• AIM OF THE TASK
Go through the listing below and output exactly the line with "Delete the NovaForme item from cart", the line with "Where should I", and each line between; omit the rest.

───── MATERIAL FOR THIS EXERCISE ─────

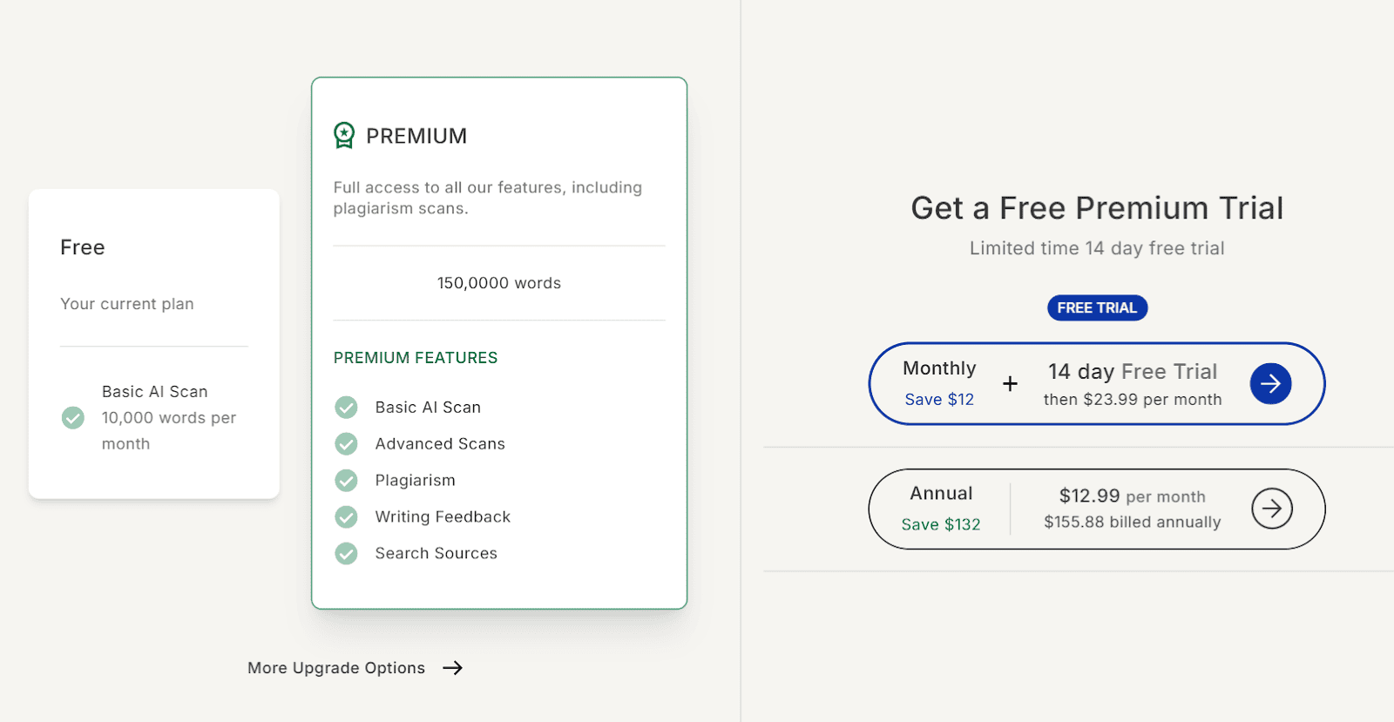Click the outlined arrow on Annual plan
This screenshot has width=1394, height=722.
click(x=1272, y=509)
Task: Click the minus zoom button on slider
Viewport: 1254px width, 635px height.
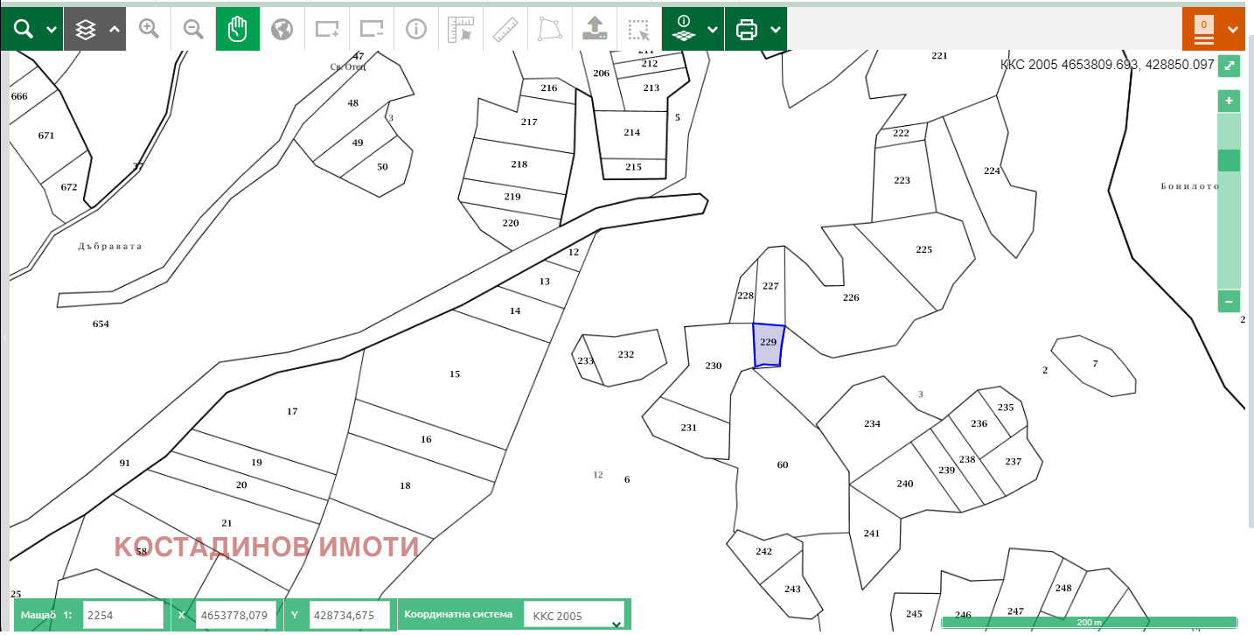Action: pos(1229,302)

─────
───── MATERIAL FOR THIS EXERCISE ─────

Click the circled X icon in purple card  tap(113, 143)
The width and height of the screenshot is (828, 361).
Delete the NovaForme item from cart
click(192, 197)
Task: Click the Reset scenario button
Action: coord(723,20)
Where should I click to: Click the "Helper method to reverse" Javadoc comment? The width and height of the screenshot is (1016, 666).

─────
───── MATERIAL FOR THIS EXERCISE ─────

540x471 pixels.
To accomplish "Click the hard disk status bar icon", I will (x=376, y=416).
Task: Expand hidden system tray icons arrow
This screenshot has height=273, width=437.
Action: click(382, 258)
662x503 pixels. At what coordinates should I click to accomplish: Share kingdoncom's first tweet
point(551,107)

─────

• TASK SOLUTION
Delete the NovaForme item from cart
click(192, 197)
Task: Click the Reset scenario button
Action: coord(723,20)
Where should I click to: Click the "Helper method to reverse" Javadoc comment? The width and height of the screenshot is (1016, 666).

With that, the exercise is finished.